I am trying to use cufft callbacks in my code, which requires linking to the static cufft library. I can’t get my application to build. Unfortunately, I cannot share any code, but I will try my best to describe my setup and build process. When I compile by linking to -lcufft everything works fine.
I’m working on 64-bit Linux, with Cuda 10.1 and a V100.
I have a file called algorithm_gpu.cu. This file contains device and host code. It is the majority of my application and it also includes the cufft callbacks. I have a file called algorithm.cc that wraps the Cuda code. It contains the main function, it parses command line arguments, sets up some data structures and calls then passes them to the primary function in algorithm_gpu.cu
To compile, I use these steps:
nvcc -gencode arch=compute_70, code=sm_70 -std=c++11 -I<path> -dc algorithm_gpu.cu -o algorithm_gpu_device.o nvcc -gencode arch=compute_70, code=sm_70 -std=c++11 -I<path> -dlink algorithm_gpu_device.o -o algorithm_gpu_device_linked.o g++ -I<path> <compiler-flags> -c algorithm.cc -o algorithm.o g++ algorithm.o algorithm_gpu_device_linked.o algorithm_gpu_device.o -lcudart -lcufft_static -lculibos -o algorithm.exe
The last step produces hundreds, maybe thousands, of errors.
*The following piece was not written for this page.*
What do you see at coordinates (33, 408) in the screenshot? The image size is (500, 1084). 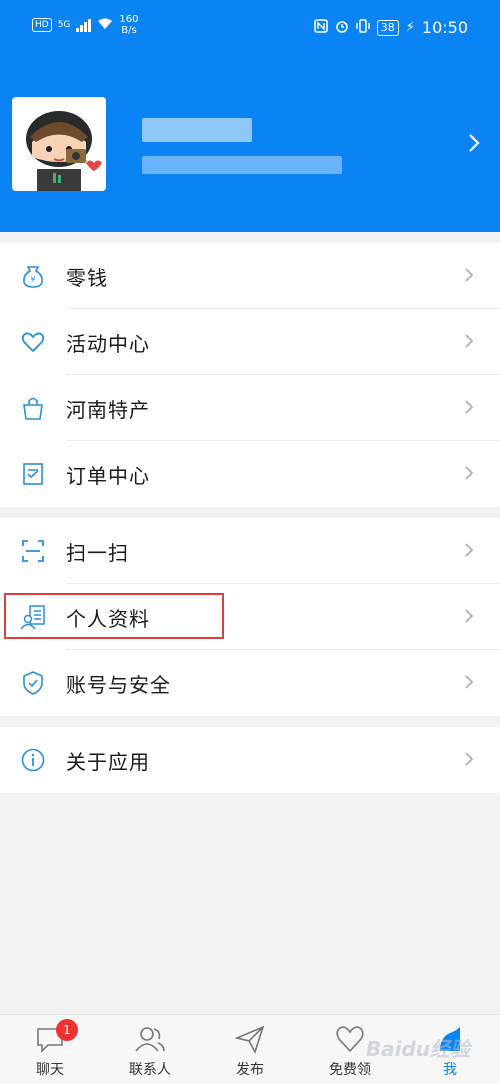 I see `shopping-bag-icon` at bounding box center [33, 408].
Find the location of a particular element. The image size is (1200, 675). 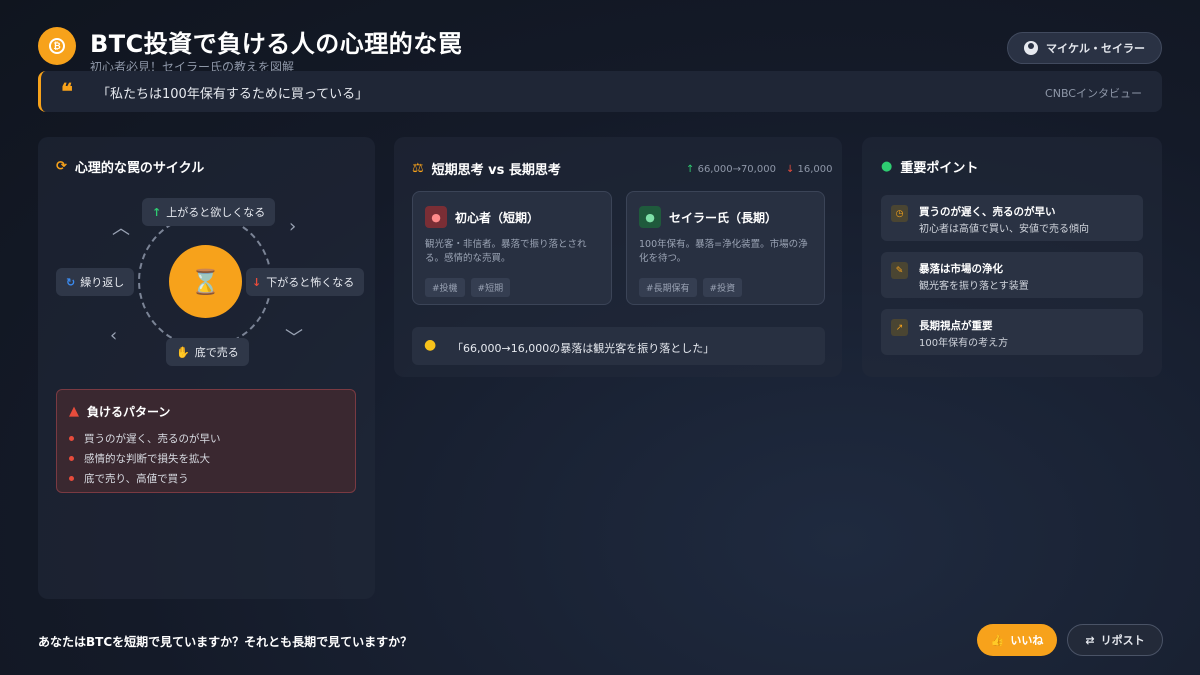

quote-source: CNBCインタビュー is located at coordinates (1094, 94).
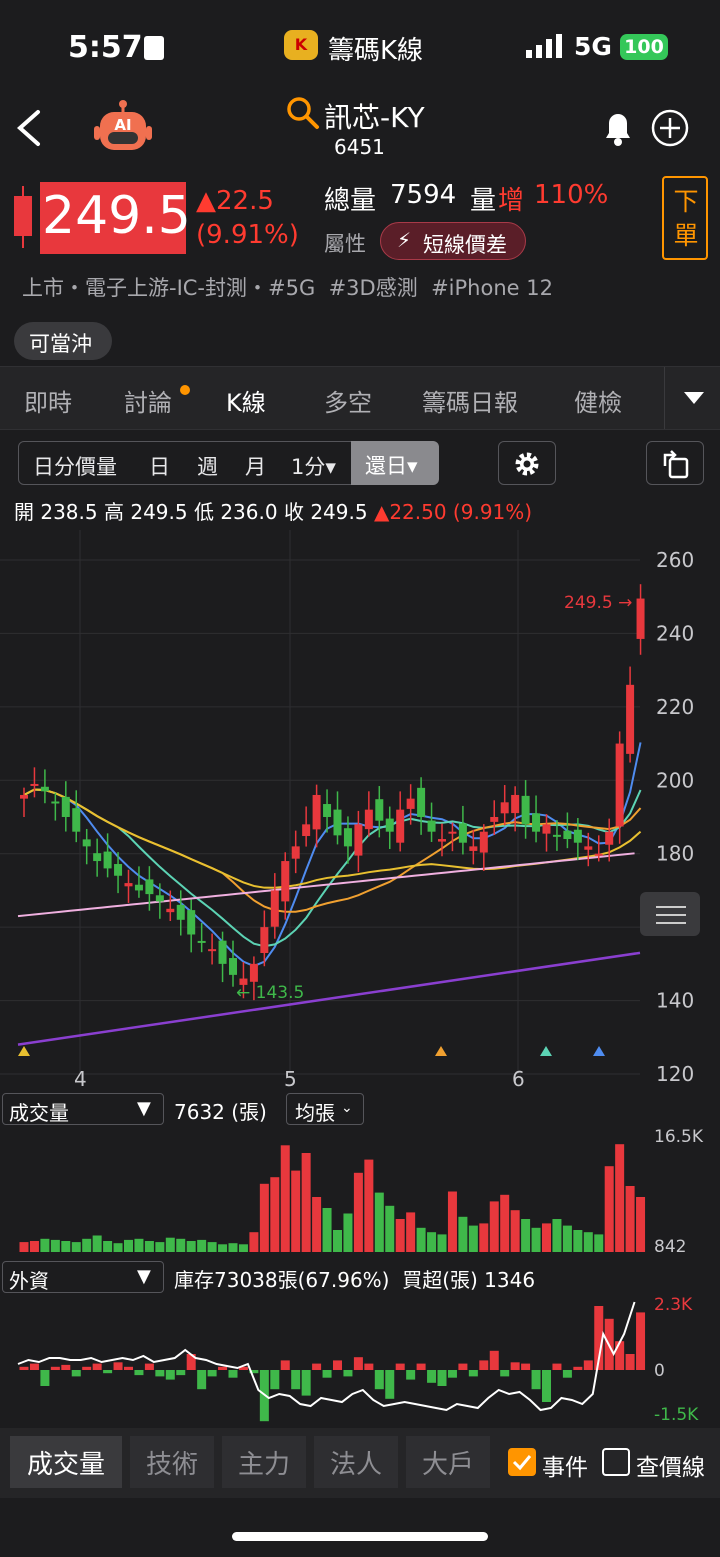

Most of them say something like:
libcufft_static.a(dpVector2048D_cb.o): In function '__sti___cudaRegisterAll()':dpVector2048D_cb.compute_75.cudafe1.cpp(.text+0xfd): undefined reference to '__cudaRegisterLinkedBinary_35_dpVector2048D_cb_compute_75_cpp1_ii_baf75141'
I suspect I’m doing something wrong in my device compiling and linking, or I’m missing a library that I should be linking.
Any help is greatly appreciated.